A água bem temperada cai sobre meu corpo com uma pressão mediana que me relaxa e, ao mesmo tempo, me desperta, mais uma longa noite de sonhos, sonhos que me confundem e que acabam me tirando do eixo.

Procuro o vidro de shampoo e dispenso um pouco na palma da minha mão, o devolvo para a prateleira e espalho sobre os fios que atualmente escorrem até a altura dos meus ombros.

Aproveito a espuma e desço as mãos para minha barba mediana e esfrego a região com cuidado. Volto aos cabelos, espalhando um pouco de condicionador e enxáguo os fios com afinco.

Por fim, termino de lavar meu corpo, fecho o registro e puxo a toalha me secando brevemente, visto a cueca e enrolo a toalha na cintura. Torço um pouco os cabelos, retirando o excesso de água e com uma toalha de rosto seco-os um pouco.

Tateio a bancada do banheiro e encontro um pequeno vidro com uma tampa de bulbo e sei que é o balm para a barba, aplico um pouco sobre as mãos e espalho na região do rosto e logo o leve cheiro amadeirado e cítrico se espalha pelo ambiente.

Saio do banheiro e logo sinto a presença de Anny, uma das nossas colaboradoras, a mais antiga, por sinal.

— Bom dia, Anny! — Digo rapidamente e sigo em direção ao closet com o intuito de tentar não constrangê-la.

Depois de tantas histórias, a cegueira e o acidente, perdi completamente a vergonha sobre a minha nudez, mas tento evitar o constrangimento alheio.

— Aí está você! — Escuto a voz acusadora de minha mãe enquanto caminho em direção as roupas.

— Bom dia, mamãe! — Respiro fundo enquanto tateio as placas em Braile tentando encontrar o que procuro.

— Já separei uma linda roupa para você. — Escuto sua voz açucarada e abro um sorriso.

— Aposto que é um terno e gravata azul. — Respondo enquanto tiro uma calça jeans preta.

Retiro a toalha da cintura e apoio no móvel enquanto entro na calça sem dificuldades.

— Meu filho, você não deveria andar expondo esse belo corpinho por aí! — Escuto a gargalhada da senhora Chloe e abro um sorriso.

— Pobre Anny! — Retruco enquanto visto uma camiseta preta e por cima uma blusa de manga longa de tecido de linho também na cor preta.

— Ravi não faça isso!
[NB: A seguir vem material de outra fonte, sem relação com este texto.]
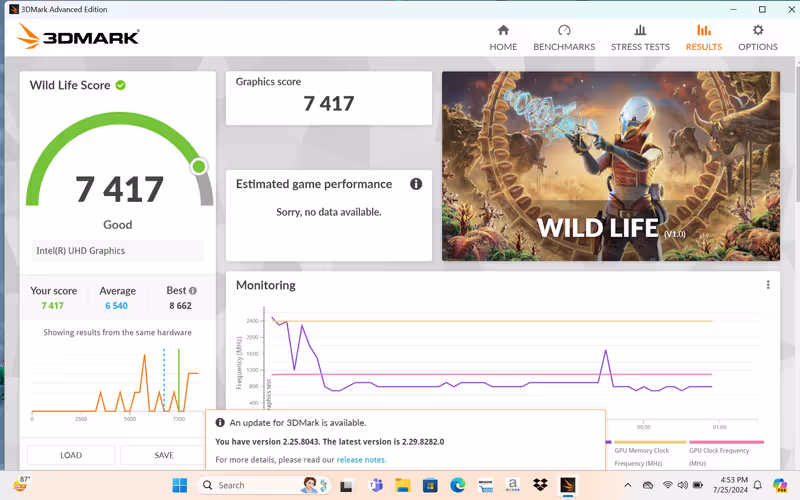The image size is (800, 500).
Task: Click the SAVE button
Action: 163,455
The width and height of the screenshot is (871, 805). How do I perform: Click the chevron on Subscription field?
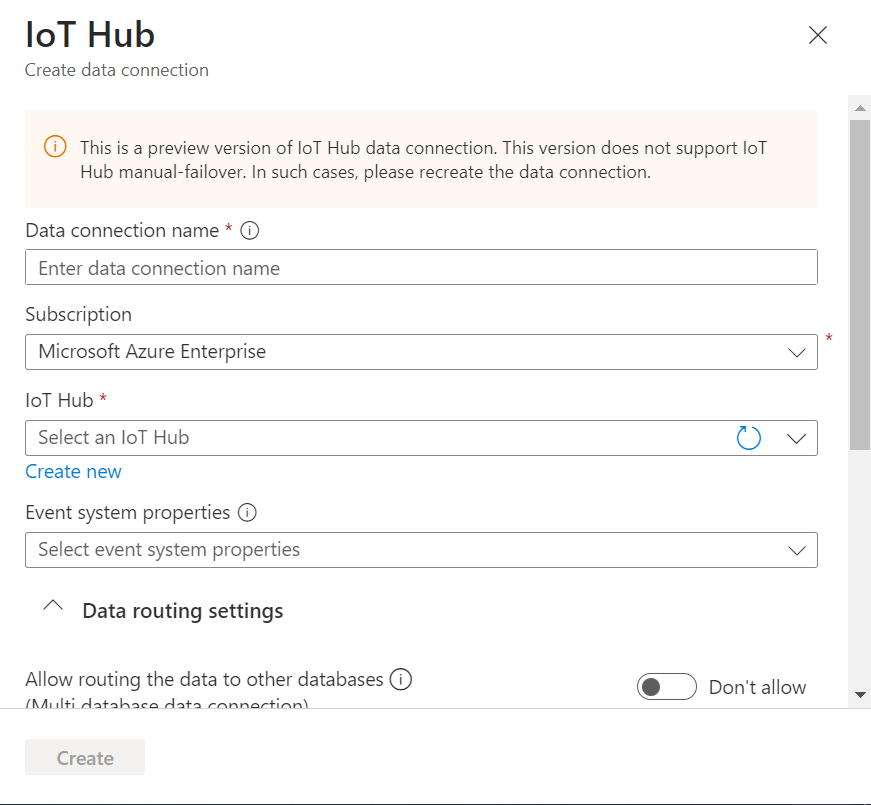pyautogui.click(x=797, y=351)
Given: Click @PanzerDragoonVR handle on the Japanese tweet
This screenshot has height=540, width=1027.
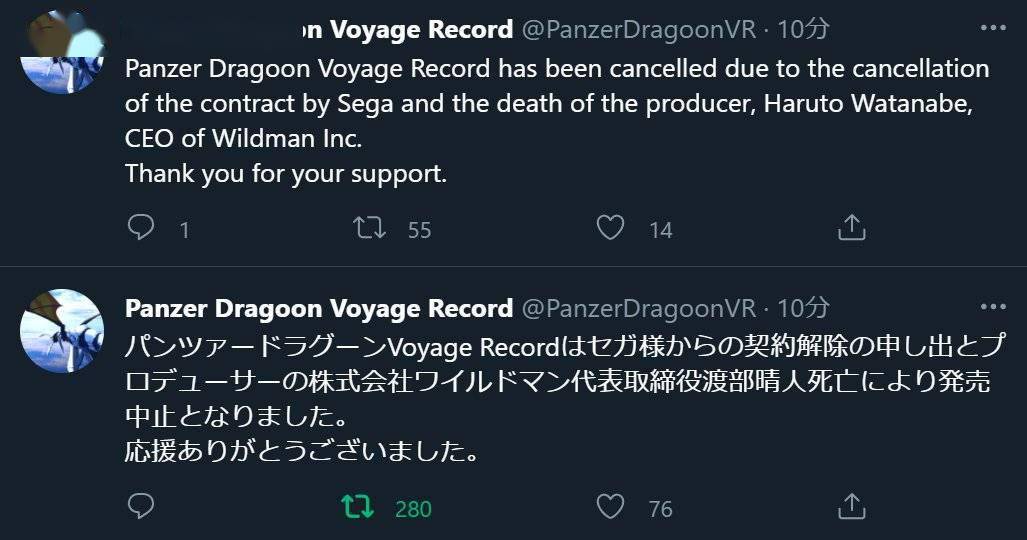Looking at the screenshot, I should coord(639,307).
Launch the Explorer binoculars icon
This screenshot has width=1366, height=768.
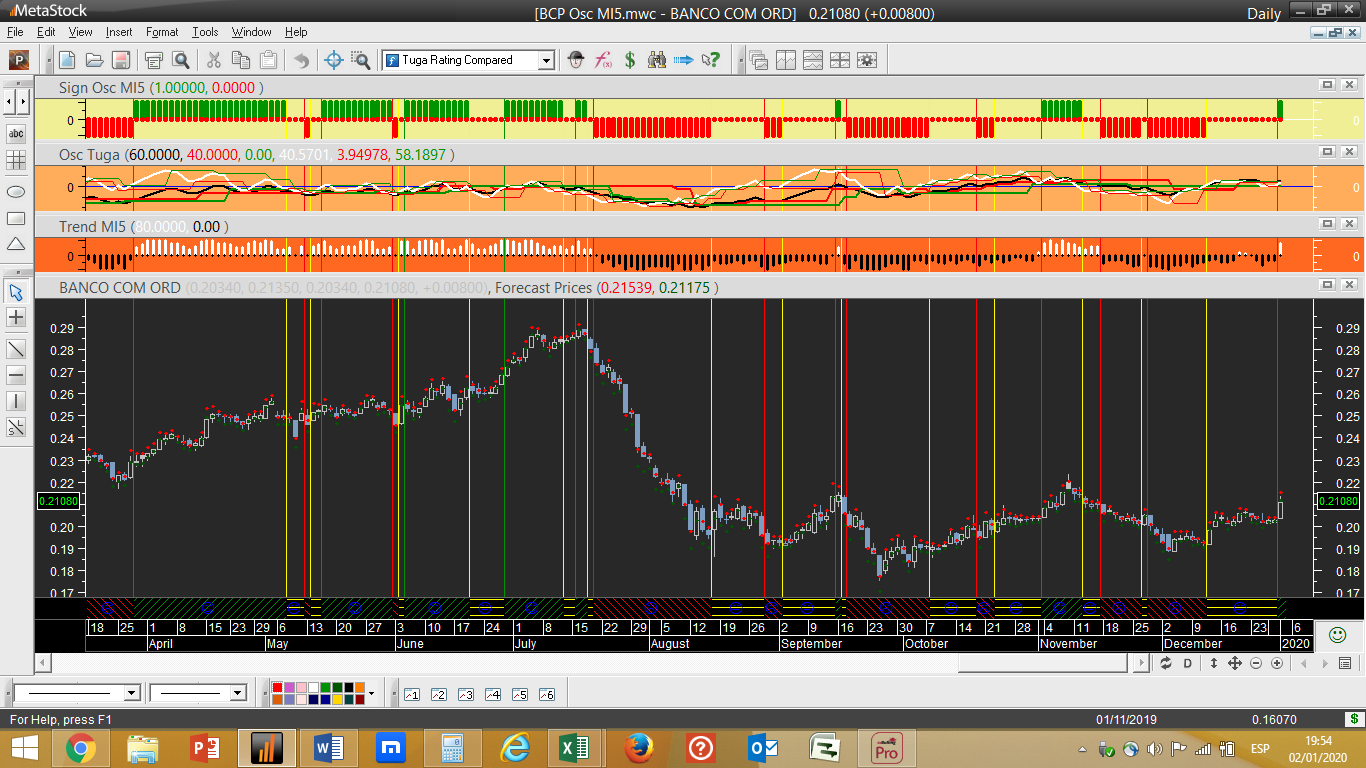657,60
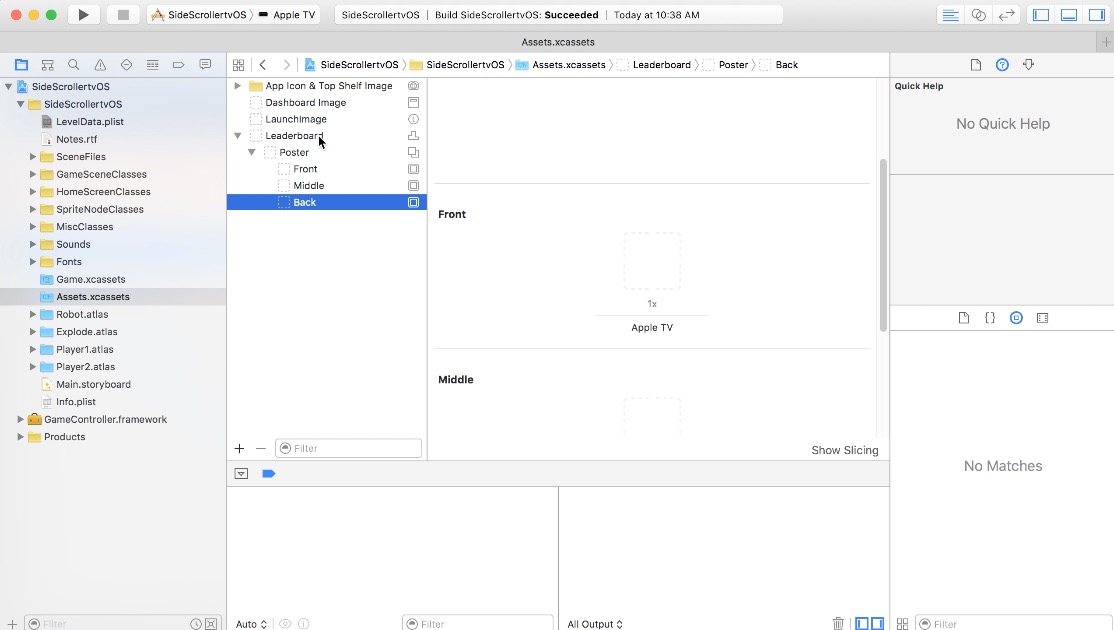This screenshot has height=630, width=1114.
Task: Expand the GameController.framework item
Action: pyautogui.click(x=20, y=419)
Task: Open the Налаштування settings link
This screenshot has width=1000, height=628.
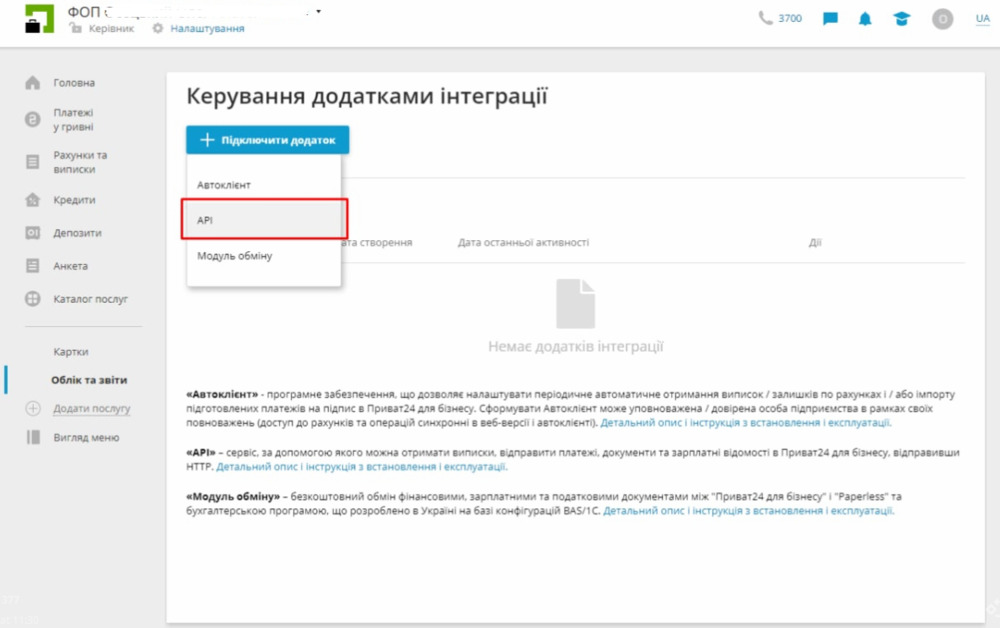Action: [206, 29]
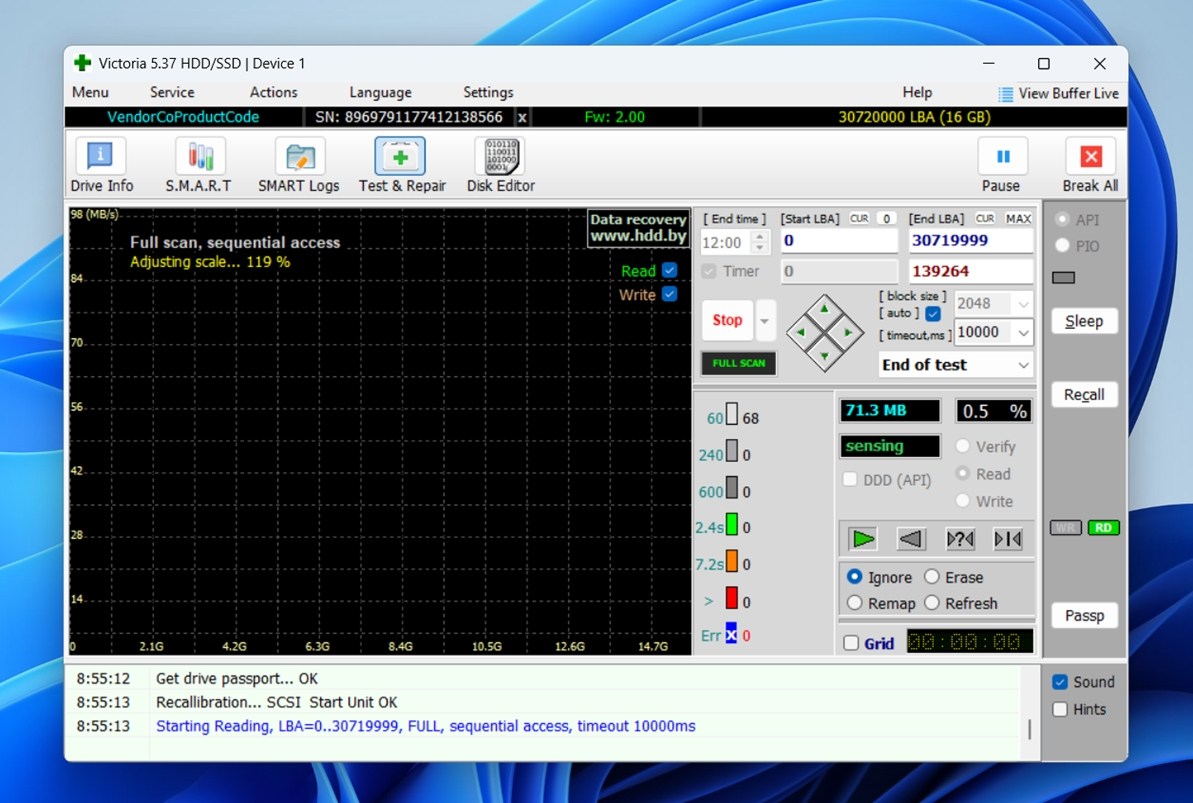Click the Start LBA input field
Viewport: 1193px width, 803px height.
(x=838, y=241)
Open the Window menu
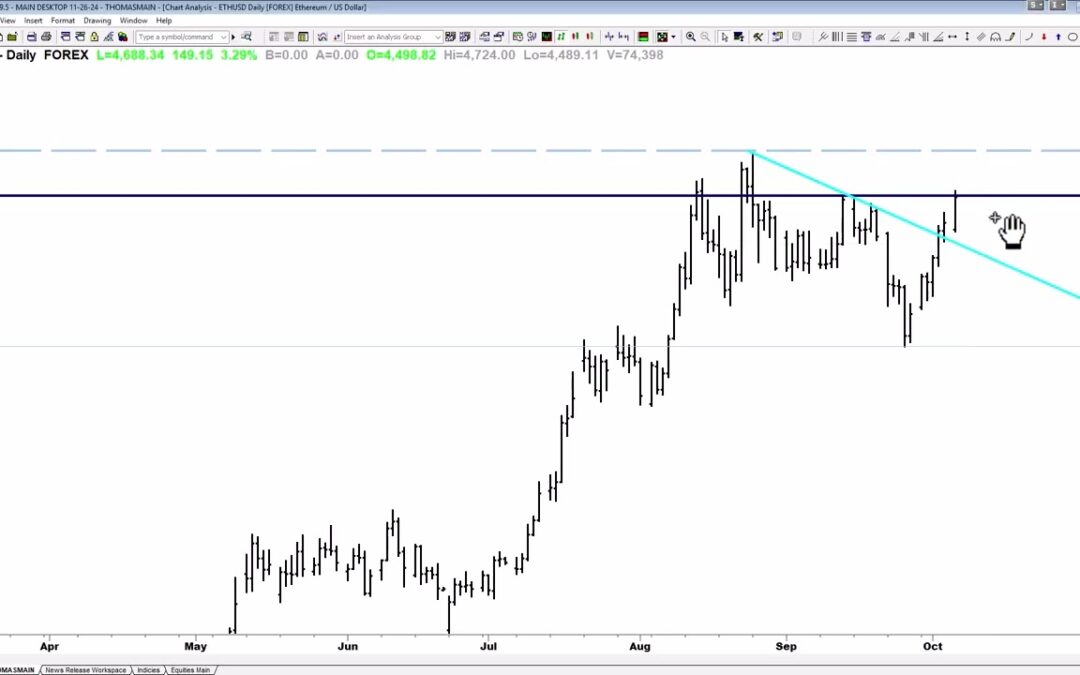 (133, 20)
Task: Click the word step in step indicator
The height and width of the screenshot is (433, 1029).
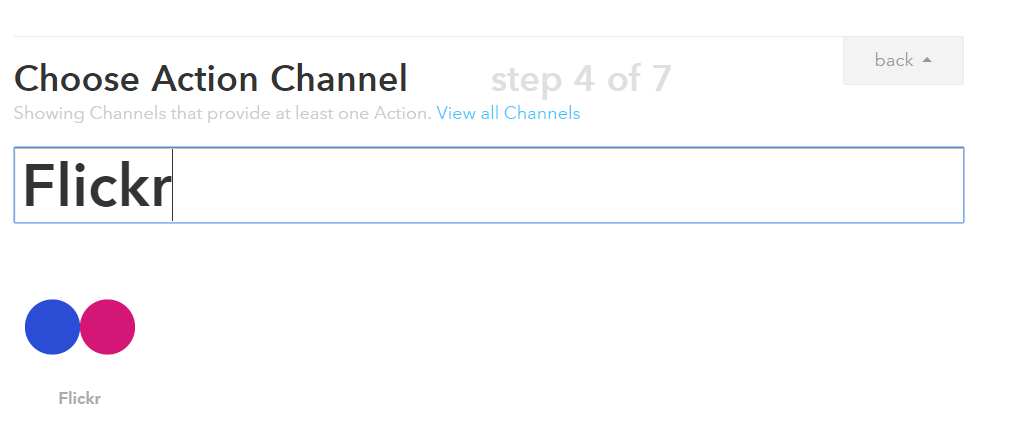Action: [528, 78]
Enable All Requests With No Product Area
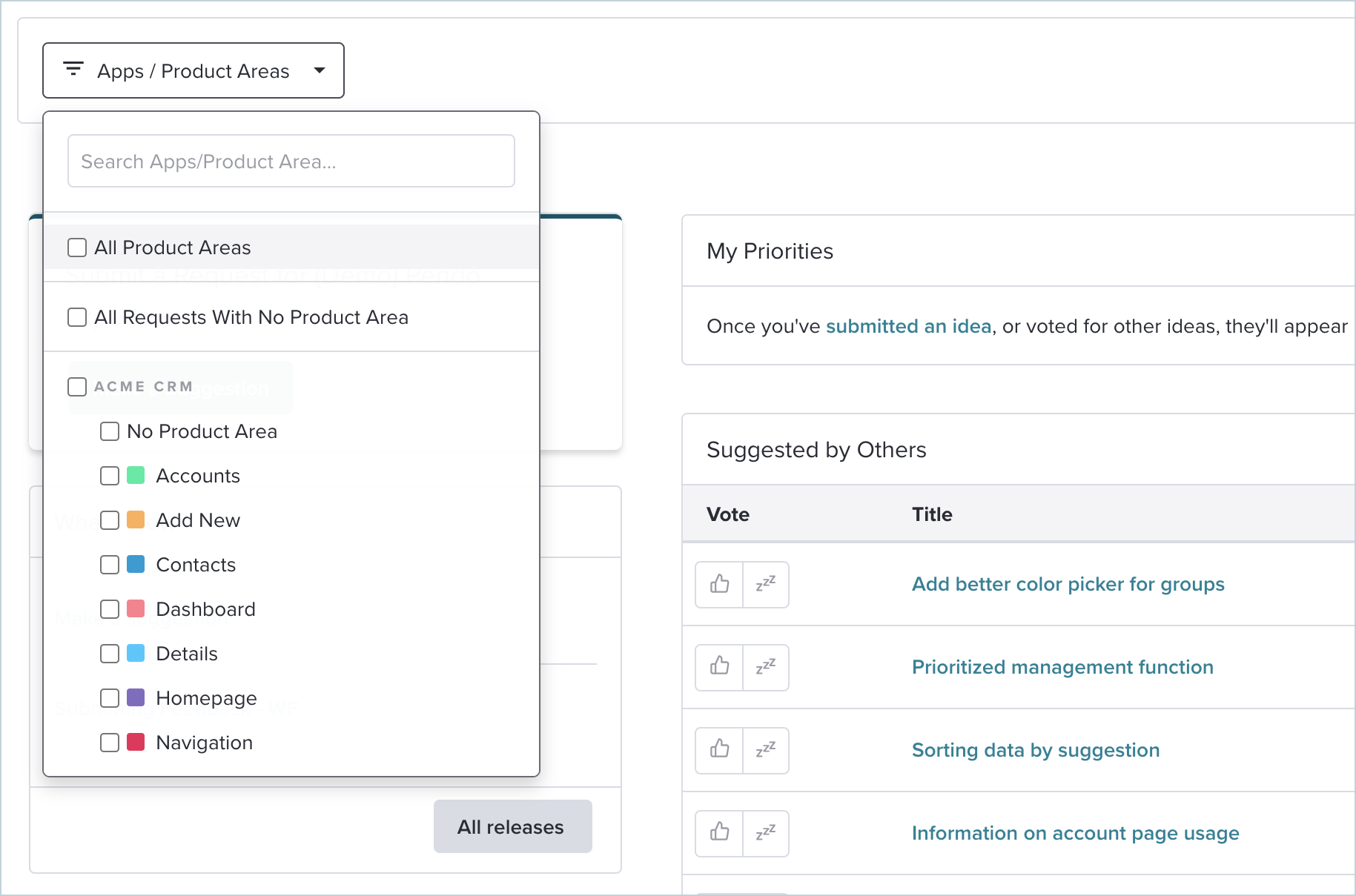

Ela é casada, se o marido dela descobre pensará mal dela! — Ela ri enquanto tenta manter o tom de preocupação.

— É como digo, se não quer ver estrelas, não olhe para o céu! — Devolvo enquanto borrifo um pouco de perfume.

— Você é um convencido, isso sim! — Ouço os passos de minha mãe pelo ambiente e sei que ela está ansiosa.

— Pode pegar aquelas botas pretas para mim? — Peço enquanto me apoio novamente no móvel e calço as meias.

— Claro! — Ouço seus passos largos e respiro fundo.

Depois do acidente, a cegueira veio com tudo, mas se estabilizou, uma doença que gradualmente ia consumindo minha visão e agora estabilizamos, vejo poucos vultos e a luminosidade e sou extremamente grato por isso.

Agora com um ano de recuperação quero voltar a minha vida, aliás já voltei boa parte dela, o trabalho, as aulas, mas quero um ambiente mais privativo, sem minha mãe escolhendo minhas roupas como um garotinho.

Calço as botas e amarro os cadarços notando o silêncio da mulher ao meu lado. É difícil para ela também, mas quero que ela e meu pai vivam anos dourados e não fiquem cuidando o tempo todo do filho cego.